Output a character-exact copy of the data, images removed.

-----

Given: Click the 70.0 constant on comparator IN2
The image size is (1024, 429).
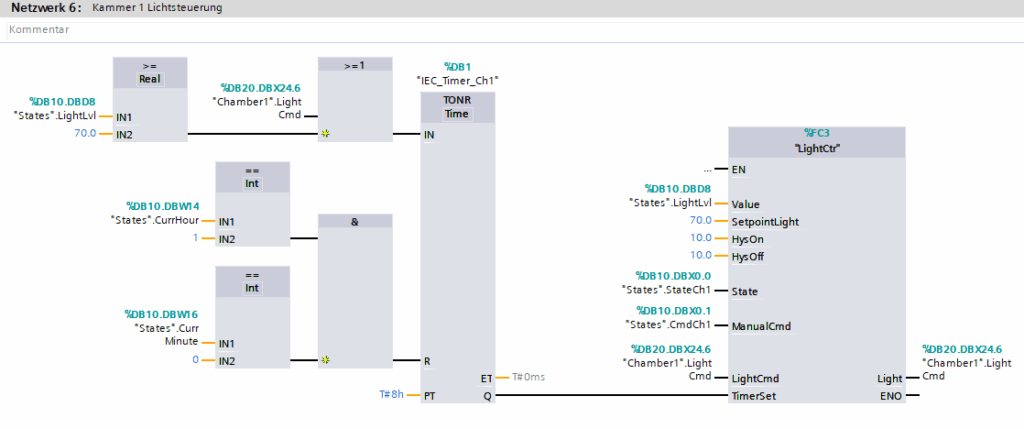Looking at the screenshot, I should pos(85,133).
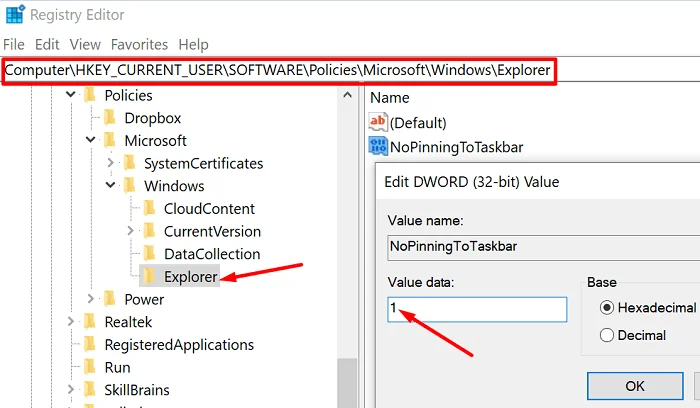Open the Favorites menu

[139, 44]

-----

### EXERCISE RESPONSE
Given: Click the 70.0 constant on comparator IN2
The image size is (1024, 429).
Looking at the screenshot, I should pos(85,133).
Open the Favorites menu

[139, 44]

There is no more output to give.